While the cop ad is awful enough to be unforgettable, its placement in The New Yorker compounds the error by several orders. Yes, those pages offer an upscale, prestigious, well-educated market, but this expensive magazine sells no Dallas or Texas editions, and the total Texas circulation is only 29,470. Baylor could practically send doctors out prospecting door to door more efficiently. And if it were actually aiming at some unseen audience (people who vote on hospital rankings, say), it should have picked creative that wasn’t an embarrassment, because an ad in The New Yorker competes with the smartest work in print. I have no idea how this happened and can only guess at what Baylor paid—in part because its media buyer hung up on me when I asked. 
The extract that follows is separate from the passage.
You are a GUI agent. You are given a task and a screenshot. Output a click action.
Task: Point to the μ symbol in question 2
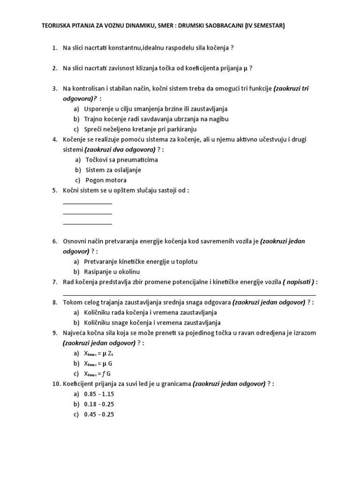tap(245, 68)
All advertising agencies are good at making excuses; good agencies are good at making ads. The people who created the cop ad will, I’m sure, offer various justifications. But though both agency and client have told me otherwise, I’m sticking with Alan Lidji’s hard-won experience, and assuming that doctors got involved.

In more than 35 years as an advertising copywriter and creative director, Spencer Michlin has created outdoor advertising for such clients as Pepsi, Coke, Frito-Lay, and Ford Trucks.  His work has won virtually every advertising award, and he served for four years as adjunct professor of copywriting at SMU’s Temerlin School of Advertising.